INSTRUCTIONS FOR THE TASK | Print every line of the listing below, starting with the line that holds "Task: Click the red bias bar on Epoch card" and going on through the line that holds "Viewport: 1080px width, 1080px height.", both included, and print nothing else.
####
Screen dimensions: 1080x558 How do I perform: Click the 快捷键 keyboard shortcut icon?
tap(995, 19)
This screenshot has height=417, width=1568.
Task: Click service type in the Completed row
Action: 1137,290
####
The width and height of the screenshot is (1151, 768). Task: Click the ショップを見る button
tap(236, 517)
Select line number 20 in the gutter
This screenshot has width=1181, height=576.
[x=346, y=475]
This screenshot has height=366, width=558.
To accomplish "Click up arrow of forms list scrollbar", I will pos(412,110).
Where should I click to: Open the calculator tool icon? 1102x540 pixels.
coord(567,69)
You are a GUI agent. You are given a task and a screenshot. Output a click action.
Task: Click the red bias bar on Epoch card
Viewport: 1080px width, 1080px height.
####
EXERCISE RESPONSE |
Task: Click the red bias bar on Epoch card
Viewport: 1080px width, 1080px height.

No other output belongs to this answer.